DO THIS. Could you restate the material, from its start through the line that contains "[x=450, y=574]", with "Where should I click to" swapped for "What should I click to" and everything else unchanged? Leave the pictures out.

PROVIDED RECORDS.

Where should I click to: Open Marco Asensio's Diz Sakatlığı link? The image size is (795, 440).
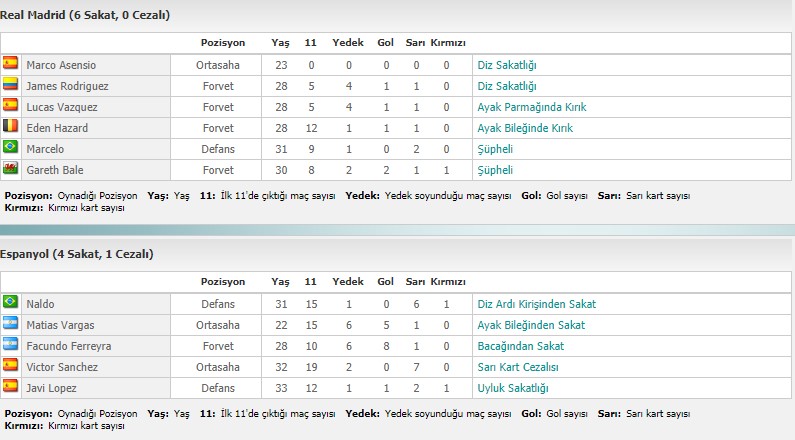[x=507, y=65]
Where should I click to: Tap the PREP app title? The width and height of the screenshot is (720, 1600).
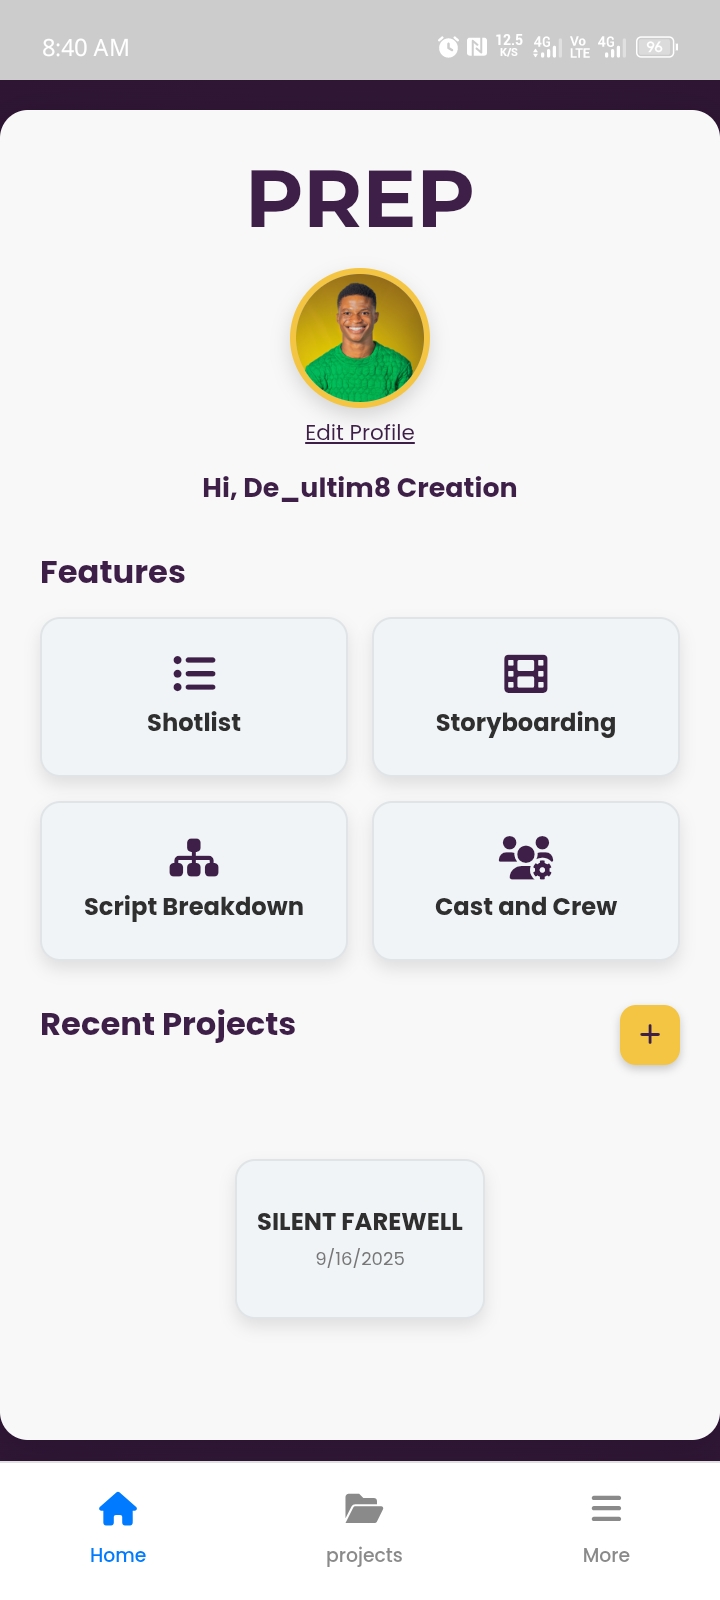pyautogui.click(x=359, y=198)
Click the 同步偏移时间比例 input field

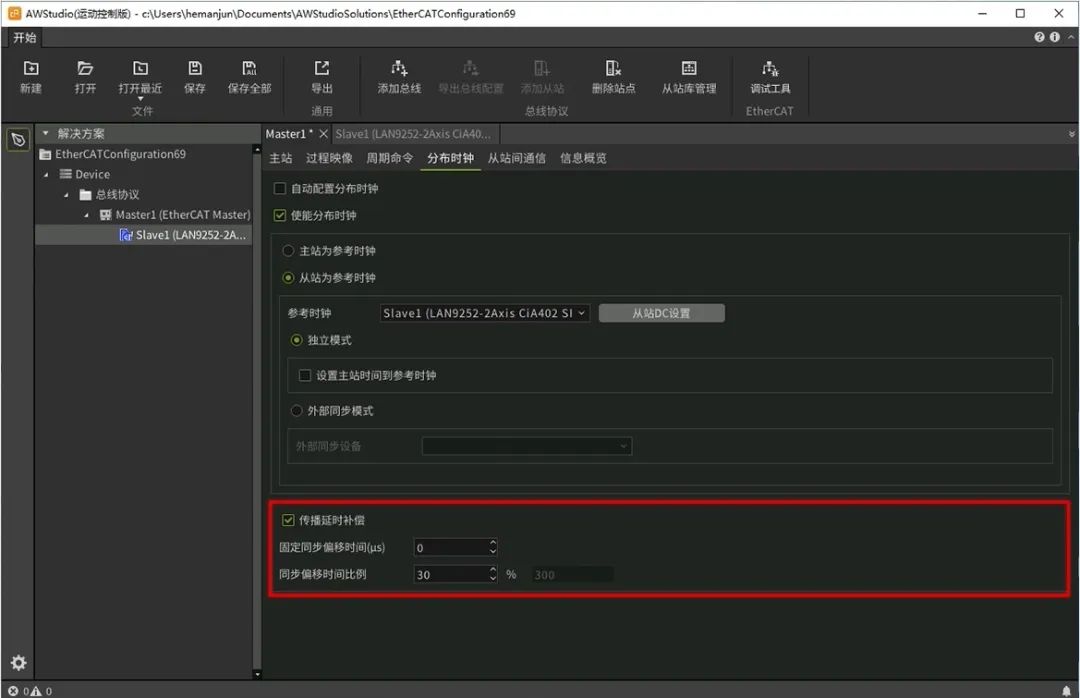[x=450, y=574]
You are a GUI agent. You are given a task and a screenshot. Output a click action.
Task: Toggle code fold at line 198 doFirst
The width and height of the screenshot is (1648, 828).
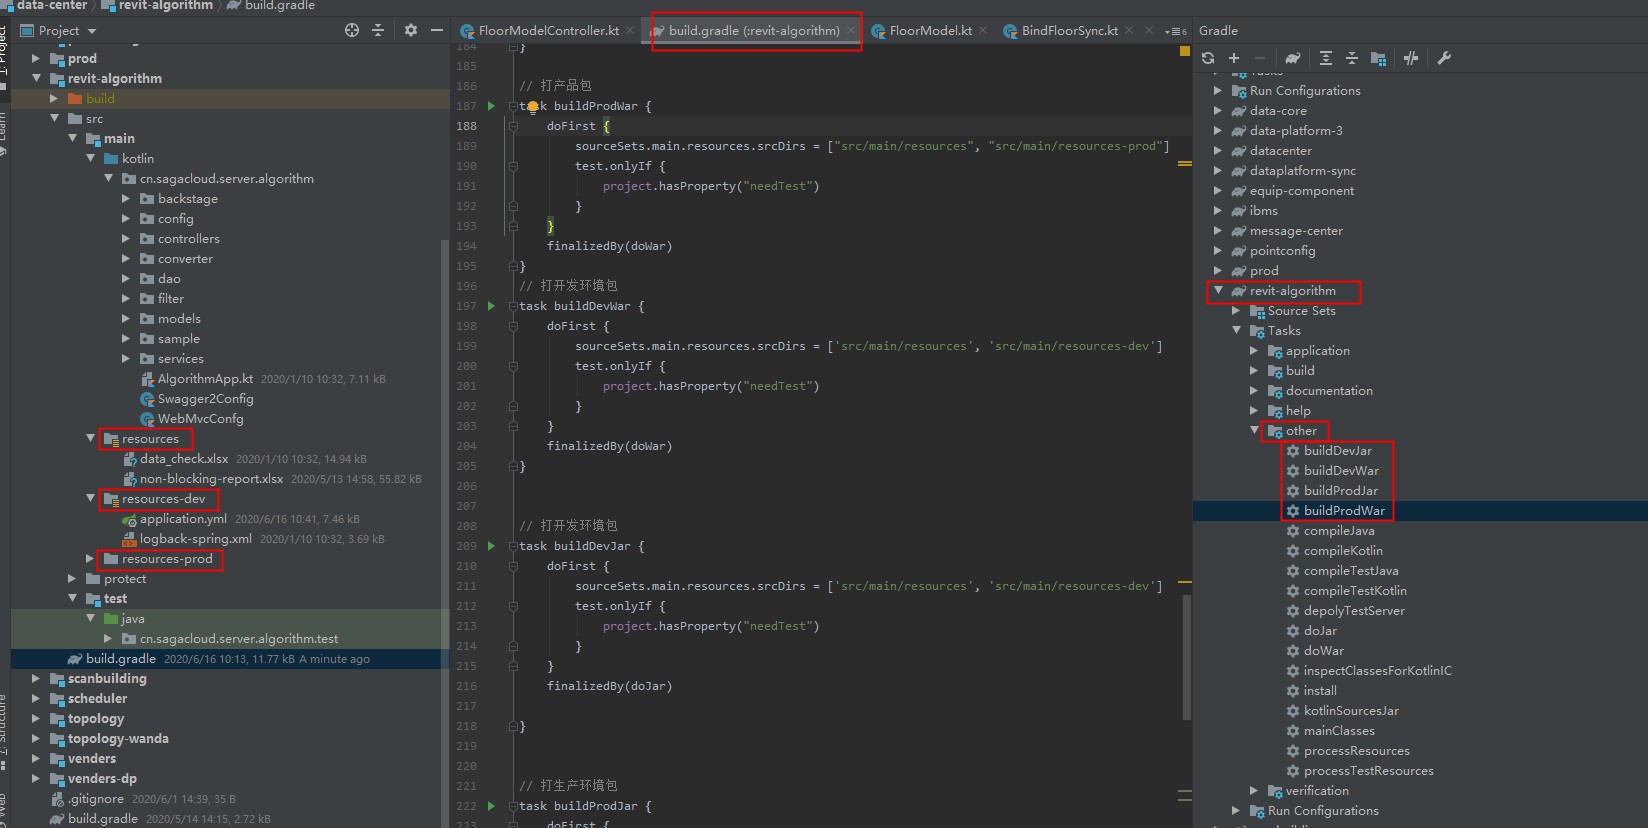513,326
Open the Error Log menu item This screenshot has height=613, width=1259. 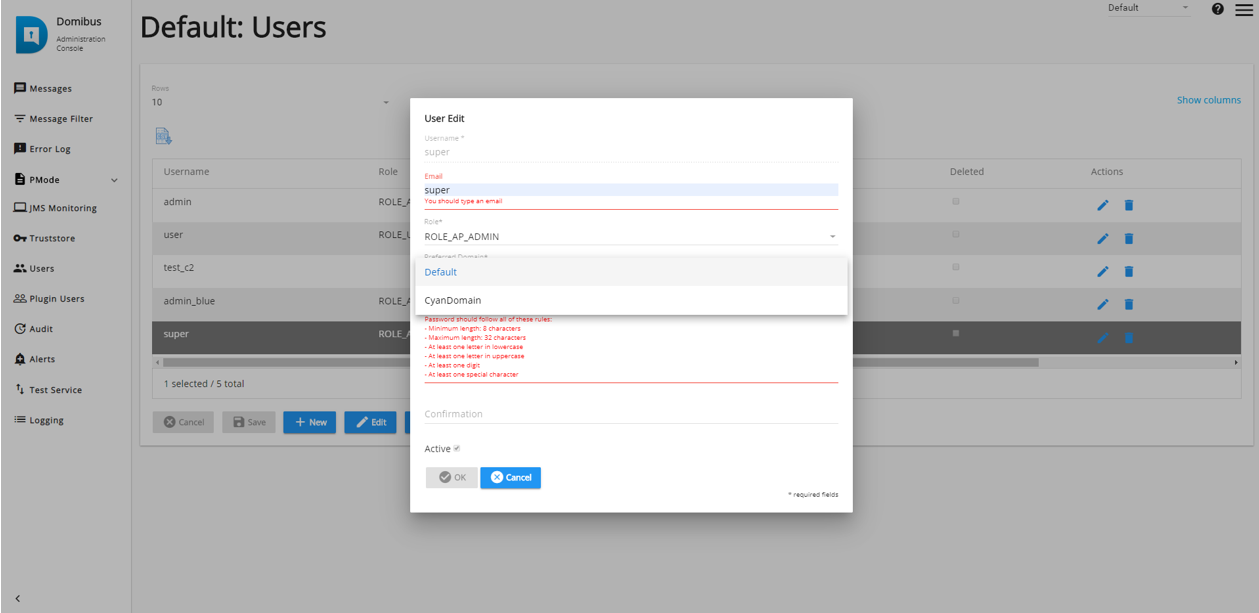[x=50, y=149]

RIGHT ANSWER.
What should I click to: Open Marco Asensio's Diz Sakatlığı link? The image size is (795, 440).
[x=507, y=65]
What should I click to: Tap the PREP app title? The width and height of the screenshot is (720, 1600).
pyautogui.click(x=359, y=198)
Click the 同步偏移时间比例 input field

[x=450, y=574]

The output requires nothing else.